Hago el intento de hacer lo de Contabilidad del ciclo, esto de ir a doble banda me está agotando. Las desganas vienen de una oleada y ya cansada de intentar con todo lo aparto. Me fijo entonces que mi cama es un desastre, gracias a que mi madre tiene una paciencia enorme y no me dirá nada. Me levanto, voy al baño, me echo agua en la cara, vuelvo a mi cuarto y me pongo la música. Decido encender el portátil y me meto en el blog, algunas visitas nuevas y nuevas entradas. Leo, releo la suya y de nuevo la misma sensación.
Le quiero, tengo un sin fin de pensamientos, pero le quiero. Siento ganas de decírselo, pero recuerdo entonces de repente la situación que viví hace ya casi un año. "No, no pienso perderle a él, eso no. Es más importante que ninguna otra persona, por supuesto que me callaré.", me repito una y otra vez.
Mientras tanto, intento no pensar en sus planes para este verano, lo quería para nosotros, para estar con él, pero nada, el destino caprichoso me lo quitará.
Sigo pensando en si debería decirle la verdad, pero cada vez aparece un nuevo recuerdo que me deja paralizada. No quiero perderle, es mi amigo. No soportaría no hablar con él cuando lo necesite.
Definitivamente, mejor callada, seguir mintiendo, así sólo sufro yo y otra vez el corazón directo a la papelera.
2 de junio de 2012
Cuatro de enero.
Termino de contar mi día de hora, mañana estaré en casa después de estos días fantásticos, los voy a extrañar.
Bueno, después de la mañana paseando y haciendo fotos, de comer y despedirnos con un "hasta luego" de él hemos vuelto a casa. Ella se ha dormido y yo me he picado con el twitter, no tengo remedio, lo sé. Y después cercanías, paradas y por fin Atocha. Mirando paneles, desesperada y una despedida más de las nuestras, con una sonrisa, muecas y otras tonterías...

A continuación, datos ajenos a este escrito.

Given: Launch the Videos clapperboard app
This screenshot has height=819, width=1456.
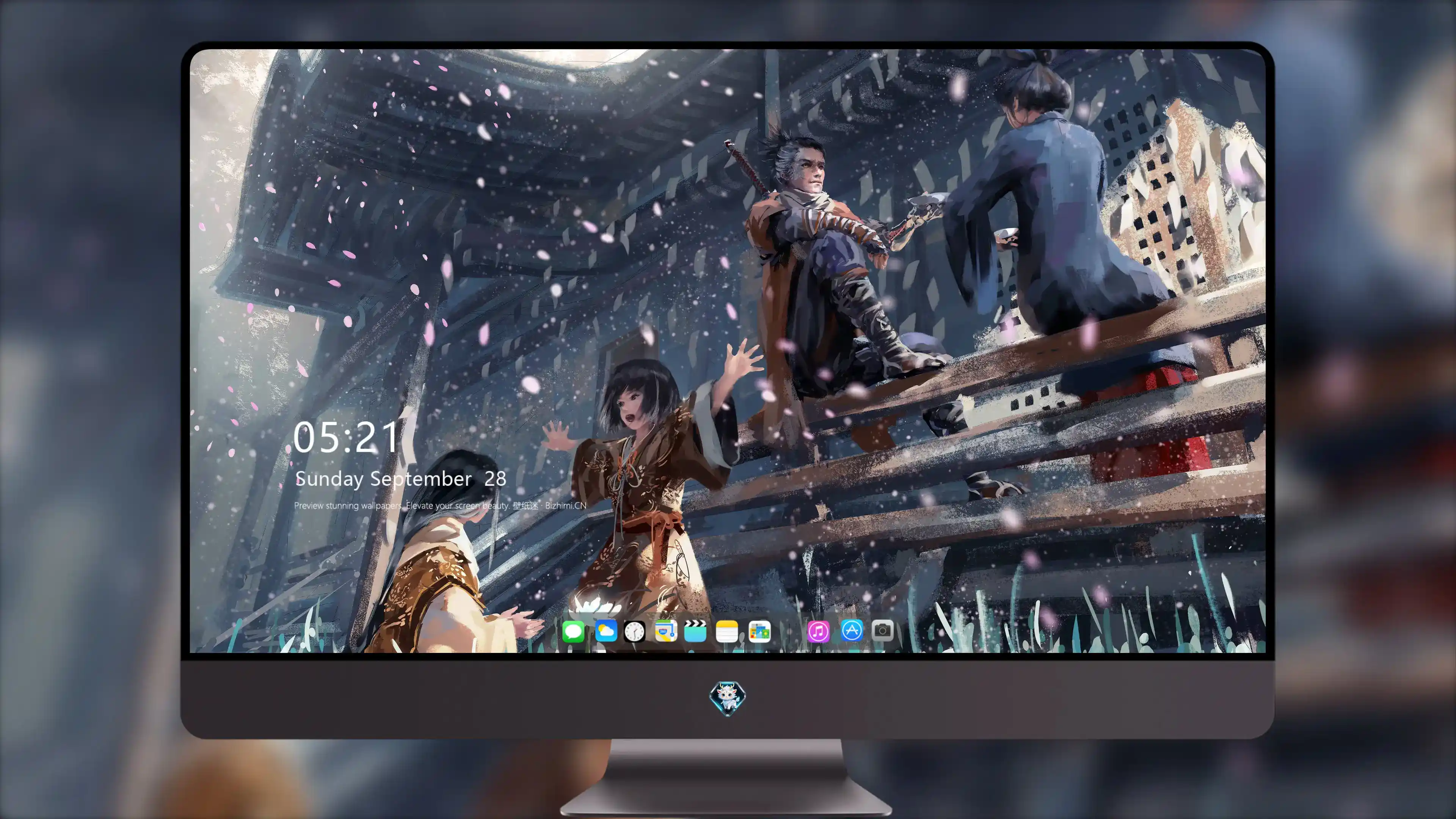Looking at the screenshot, I should (695, 631).
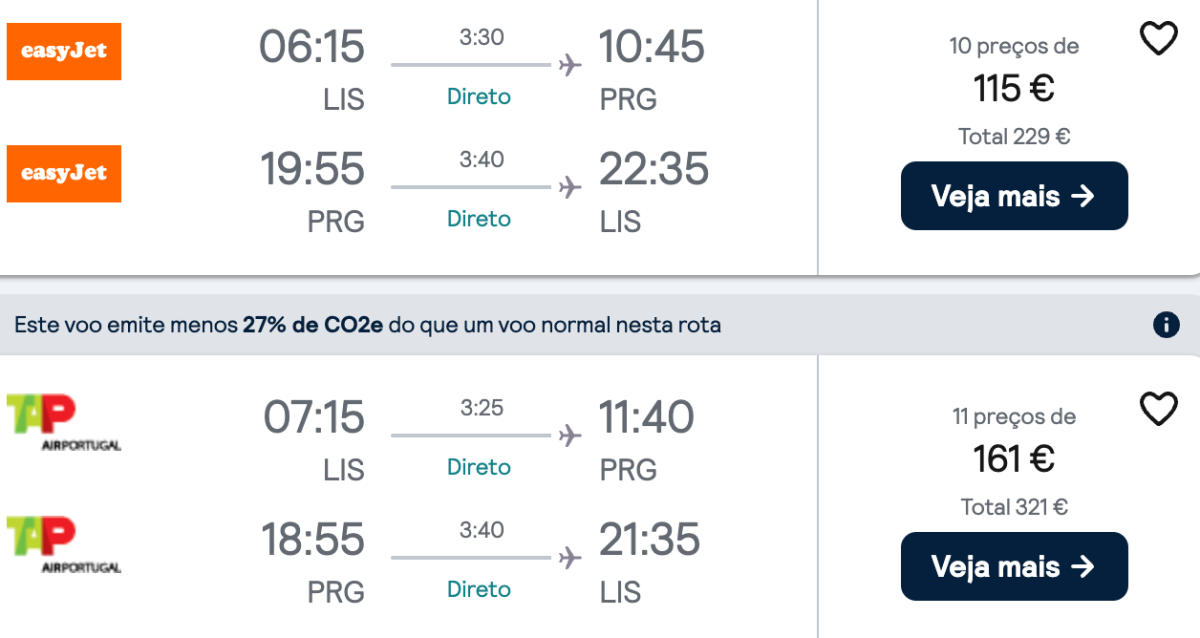Select the 161 € price text

tap(1014, 459)
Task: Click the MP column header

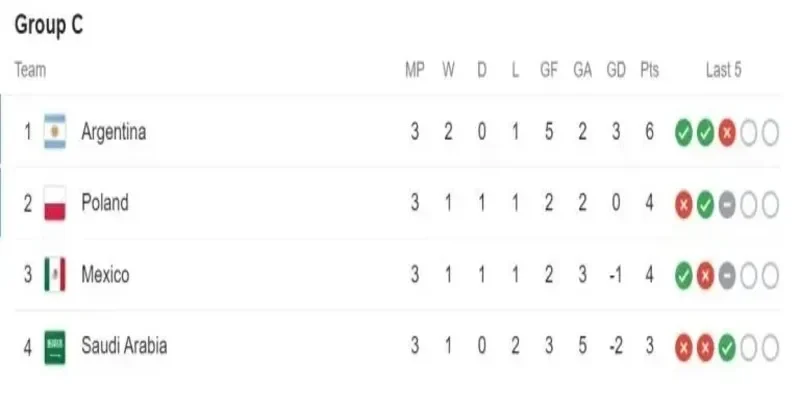Action: click(414, 71)
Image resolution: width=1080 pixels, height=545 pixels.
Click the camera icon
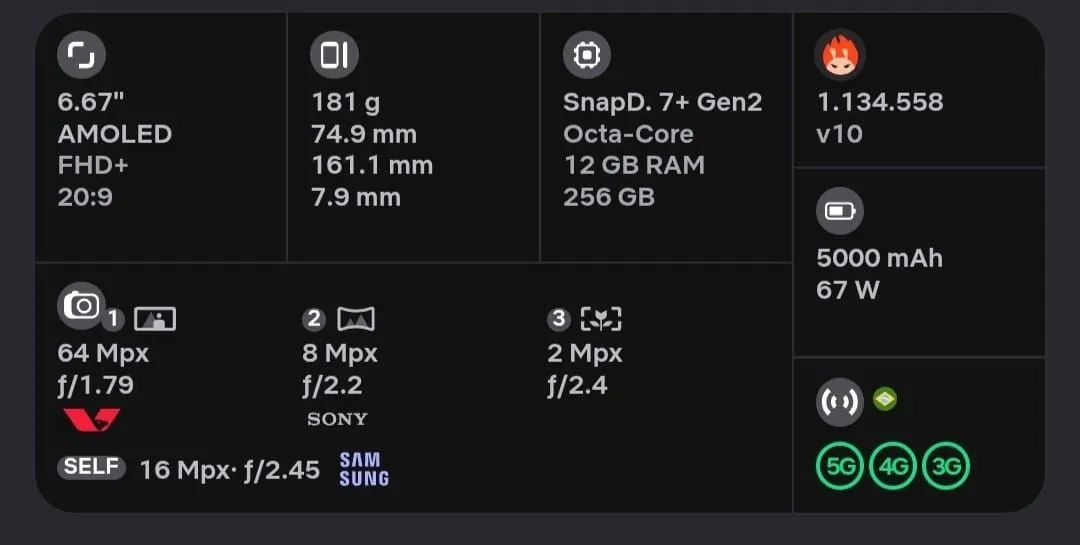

La próxima, espero que pronto.
31 de mayo de 2012
Tarde de primavera
Caminar por la calle, sentir la necesidad de correr, de ir más allá de casas y casas, buscando la suya. Ver que llegas al final, el corazón se para, ¿es él? Sigues andando... estás llegando al final... la hilera de casas terminó unos pasos atrás, ahora ves campo... Coges el camino estrecho que lleva hacia aquel lugar... Sigue siendo el mismo, con más flores, pero el mismo. Lo conseguiste, rompiste todo lo que te quedaba por romper.
Ahora sientes que te da un vuelco el corazón, otra grieta se abre, suele pasar cuando no se han sellado bien los trozos... Piensas en que pasará ahora, tienes las ganas de gritar de decir mil cosas, que las palabras se atropellen, ganas de no tartamudear. Te sientas, sacas tu libreta de la mochila y sin darte cuenta se abre, justo por una página en blanco, como si supiera que necesitas escribir, sientes una sensación extraña que recorre tu cuerpo. Has hecho bien en acercarte a aquel lugar dónde comenzó un poco todo.
Miras al horizonte, las 18.35, no tardarás en irte, mientras te fijas en que la primera por la que callaste está ahí a escasos metros de ti...
Sigues con tus pensamientos y te das cuenta que necesitas terminar ya con este libro, que se te está tornando largo. Recoges después de escribir, guardas todo en la mochila, bebes un poco de agua y vuelves a casa a estudiar. Mientras piensas cómo puedes decir todo sin poner a nadie en peligro.
En gran parte lleva razón tu amigo, es muy egoísta de mi parte querer hacer lo que estabas pensando... Tienes que pensar otra forma de gritar y cerrar aquella historia.